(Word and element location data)
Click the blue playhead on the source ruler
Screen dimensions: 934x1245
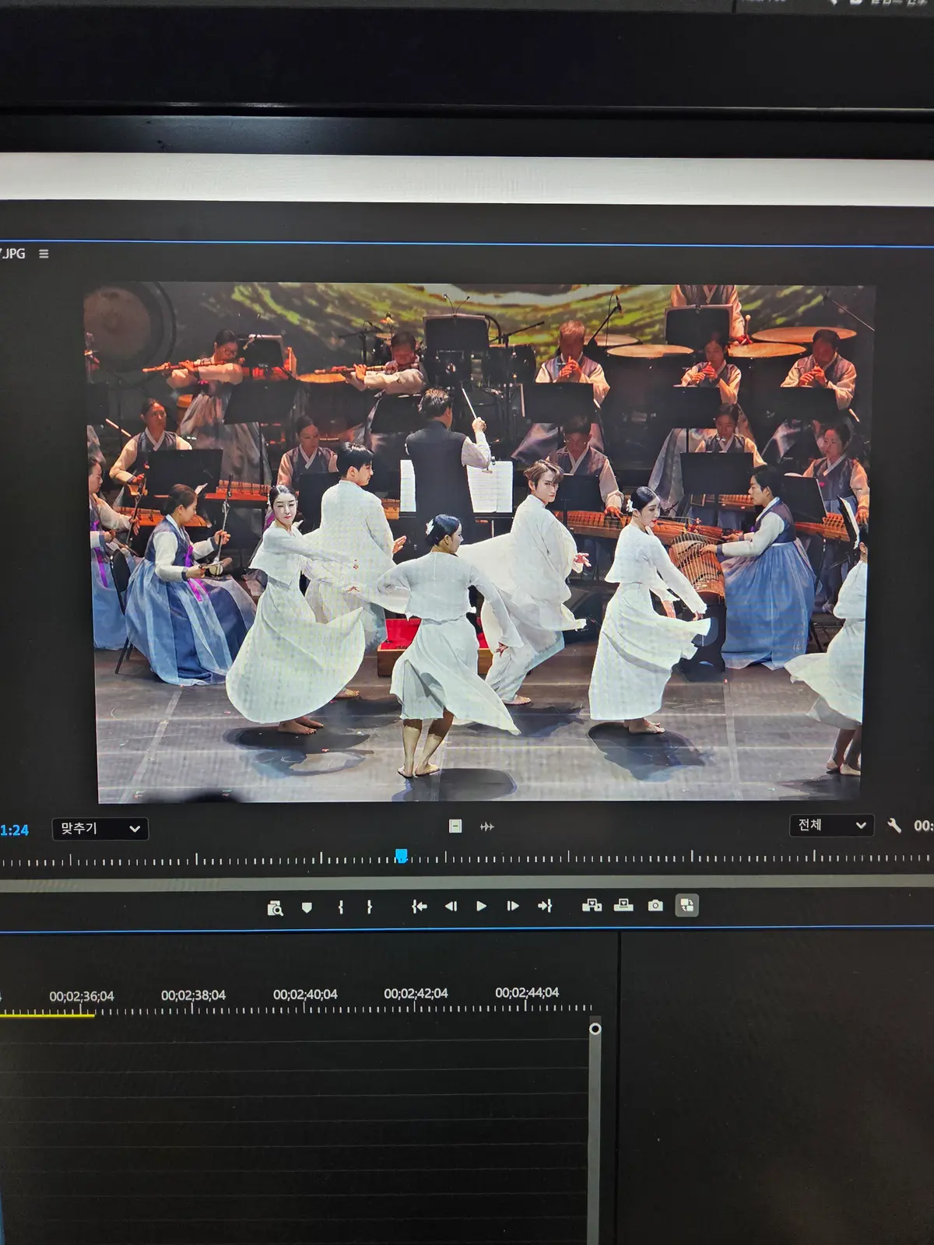point(401,856)
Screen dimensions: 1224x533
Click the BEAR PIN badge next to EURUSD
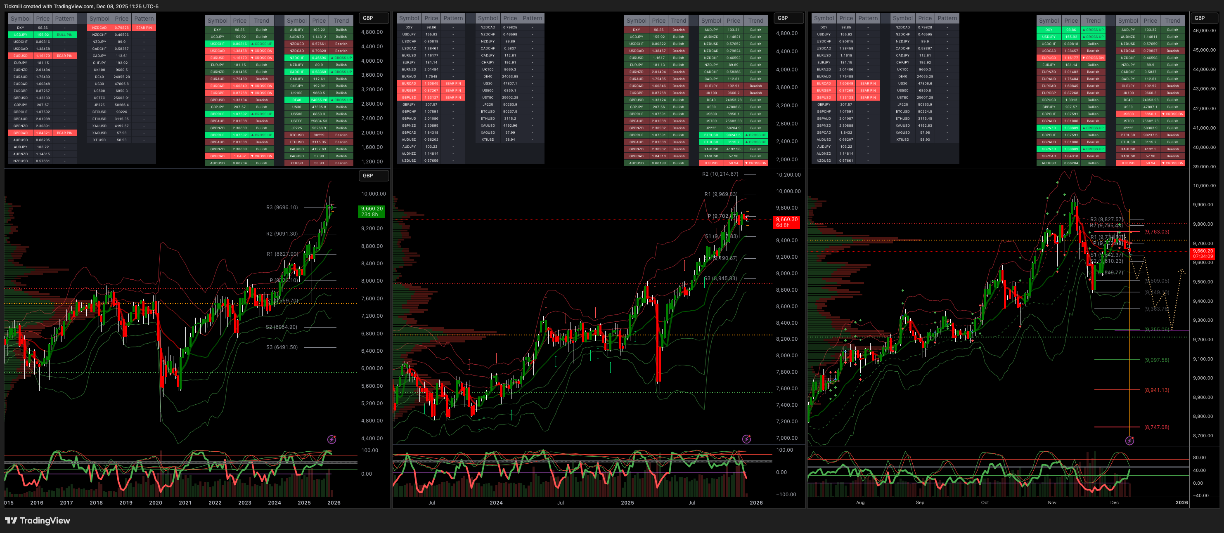pyautogui.click(x=65, y=56)
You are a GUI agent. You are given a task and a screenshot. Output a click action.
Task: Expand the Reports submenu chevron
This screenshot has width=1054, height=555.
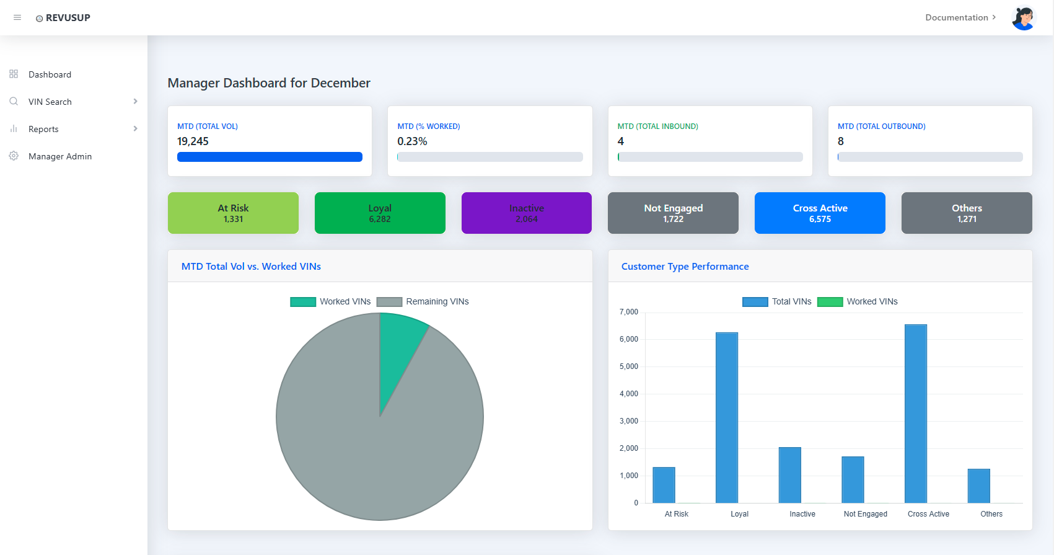tap(135, 129)
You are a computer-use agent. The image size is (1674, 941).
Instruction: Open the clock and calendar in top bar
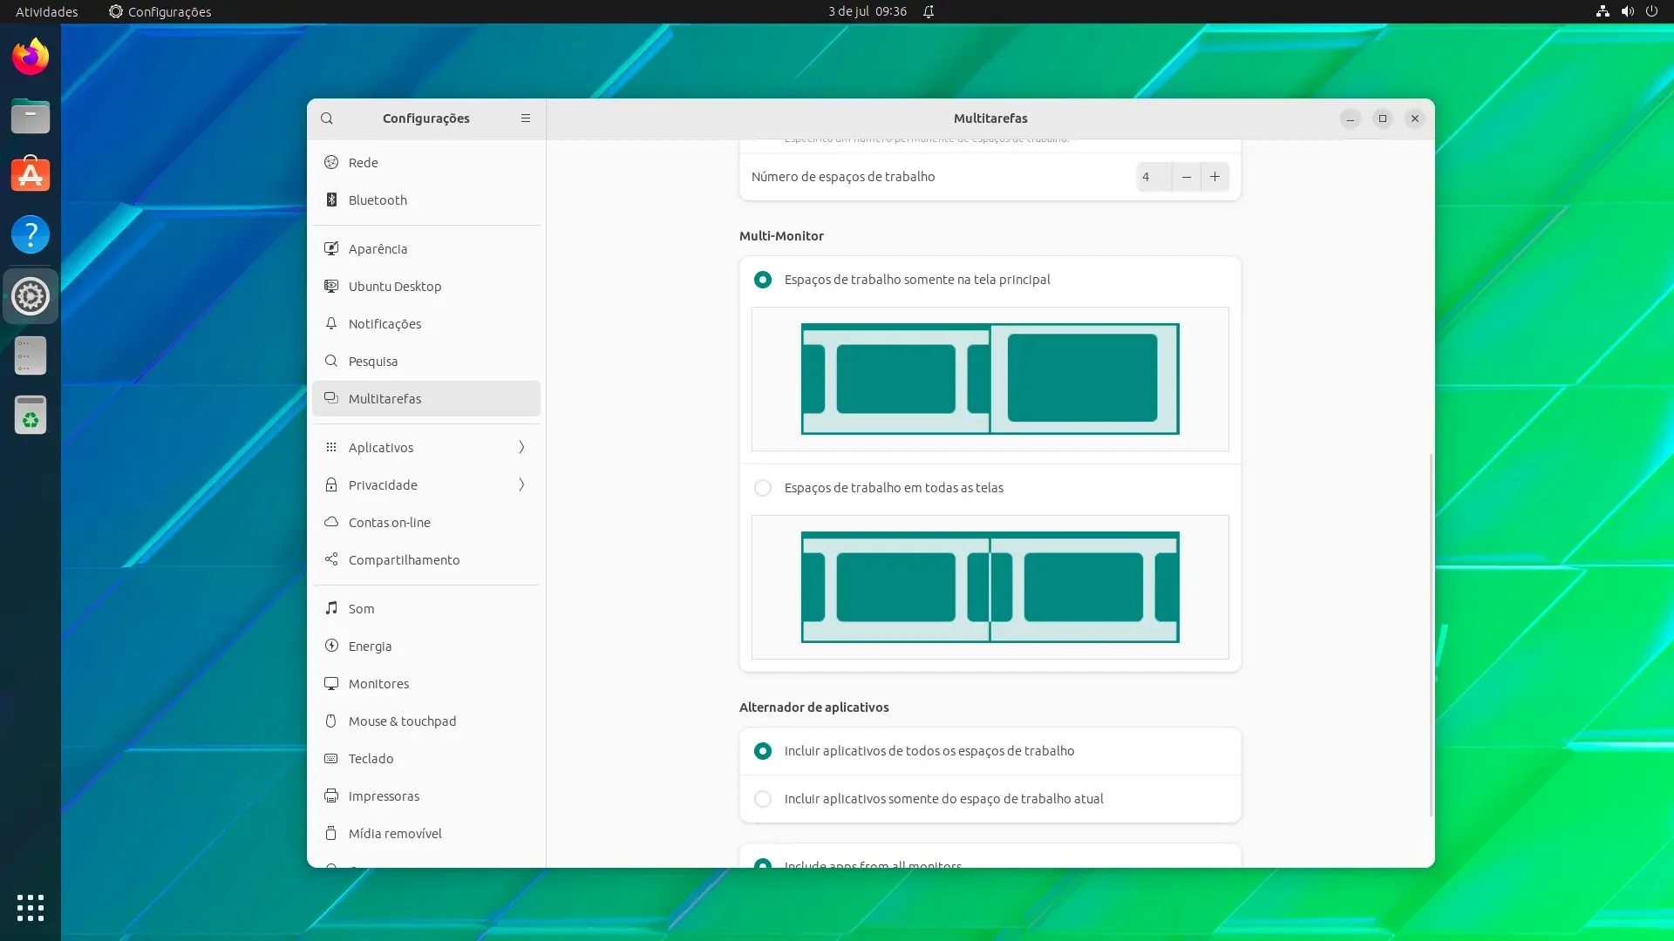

EXERCISE REQUIREMENTS: Rewrite these lines with "Screen dimensions" changed to "Display size" everywhere and everything else left as it is. Leave the pictures out.

ANSWER TO THIS EXERCISE:
Click the blue playhead on the source ruler
Display size: 934x1245
point(401,856)
Display size: 1224x533
Click the BEAR PIN badge next to EURUSD
pyautogui.click(x=65, y=56)
You are a GUI agent. You are given a task and a screenshot. Output a click action.
Task: Expand the Reports submenu chevron
This screenshot has width=1054, height=555.
tap(135, 129)
You are a computer-use agent. The image size is (1674, 941).
Instruction: Open the clock and calendar in top bar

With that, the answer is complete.